## Task
Please write out the data that follows, word for word.
Information shown below:
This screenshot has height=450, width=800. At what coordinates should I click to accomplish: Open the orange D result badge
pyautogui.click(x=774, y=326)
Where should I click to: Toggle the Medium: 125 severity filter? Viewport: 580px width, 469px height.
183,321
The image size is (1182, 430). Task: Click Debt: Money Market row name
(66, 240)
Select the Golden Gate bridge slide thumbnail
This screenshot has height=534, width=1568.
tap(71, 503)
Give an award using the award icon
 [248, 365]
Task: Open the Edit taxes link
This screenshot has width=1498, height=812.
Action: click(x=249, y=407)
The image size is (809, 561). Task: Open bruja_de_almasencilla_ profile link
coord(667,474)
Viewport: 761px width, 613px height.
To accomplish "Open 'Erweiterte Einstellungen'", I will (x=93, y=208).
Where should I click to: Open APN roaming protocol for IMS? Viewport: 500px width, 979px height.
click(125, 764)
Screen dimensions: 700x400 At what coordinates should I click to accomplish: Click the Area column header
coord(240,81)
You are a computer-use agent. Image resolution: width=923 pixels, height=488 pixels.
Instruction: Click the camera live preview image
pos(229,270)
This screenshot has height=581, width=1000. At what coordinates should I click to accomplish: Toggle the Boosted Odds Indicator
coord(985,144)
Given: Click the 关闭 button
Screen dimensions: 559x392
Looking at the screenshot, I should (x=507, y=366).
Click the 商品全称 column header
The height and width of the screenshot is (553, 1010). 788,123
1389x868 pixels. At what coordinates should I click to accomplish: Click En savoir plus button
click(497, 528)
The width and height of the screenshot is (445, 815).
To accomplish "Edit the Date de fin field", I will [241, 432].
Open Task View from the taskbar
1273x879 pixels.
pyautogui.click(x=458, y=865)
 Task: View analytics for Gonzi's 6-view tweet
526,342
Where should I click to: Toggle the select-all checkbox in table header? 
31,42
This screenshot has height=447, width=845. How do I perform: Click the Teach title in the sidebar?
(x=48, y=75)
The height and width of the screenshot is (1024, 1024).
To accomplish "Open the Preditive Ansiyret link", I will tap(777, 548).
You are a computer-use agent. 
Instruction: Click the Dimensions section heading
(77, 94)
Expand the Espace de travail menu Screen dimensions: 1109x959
End of Information shown.
## Written response
This screenshot has height=450, width=800. At what coordinates should I click to accomplish: Open the orange D result badge
pyautogui.click(x=774, y=326)
Where should I click to: Toggle the Medium: 125 severity filter? Viewport: 580px width, 469px height.
183,321
The image size is (1182, 430). Task: Click Debt: Money Market row name
(66, 240)
Select the Golden Gate bridge slide thumbnail
This screenshot has height=534, width=1568.
tap(71, 503)
Give an award using the award icon
 [248, 365]
Task: Open the Edit taxes link
This screenshot has width=1498, height=812.
Action: click(x=249, y=407)
The image size is (809, 561). Task: Open bruja_de_almasencilla_ profile link
coord(667,474)
Viewport: 761px width, 613px height.
To accomplish "Open 'Erweiterte Einstellungen'", I will (x=93, y=208).
Where should I click to: Open APN roaming protocol for IMS? Viewport: 500px width, 979px height.
click(125, 764)
Screen dimensions: 700x400 At what coordinates should I click to accomplish: Click the Area column header
coord(240,81)
You are a computer-use agent. Image resolution: width=923 pixels, height=488 pixels.
Instruction: Click the camera live preview image
pos(229,270)
This screenshot has height=581, width=1000. At what coordinates should I click to accomplish: Toggle the Boosted Odds Indicator
coord(985,144)
Given: Click the 关闭 button
Screen dimensions: 559x392
Looking at the screenshot, I should (x=507, y=366).
Click the 商品全称 column header
The height and width of the screenshot is (553, 1010). 788,123
1389x868 pixels. At what coordinates should I click to accomplish: Click En savoir plus button
click(497, 528)
The width and height of the screenshot is (445, 815).
To accomplish "Edit the Date de fin field", I will [241, 432].
Open Task View from the taskbar
1273x879 pixels.
pyautogui.click(x=458, y=865)
 Task: View analytics for Gonzi's 6-view tweet
526,342
Where should I click to: Toggle the select-all checkbox in table header? 
31,42
This screenshot has height=447, width=845. How do I perform: Click the Teach title in the sidebar?
(x=48, y=75)
The height and width of the screenshot is (1024, 1024).
To accomplish "Open the Preditive Ansiyret link", I will tap(777, 548).
You are a computer-use agent. 
Instruction: Click the Dimensions section heading
(77, 94)
Expand the Espace de travail menu Screen dimensions: 1109x959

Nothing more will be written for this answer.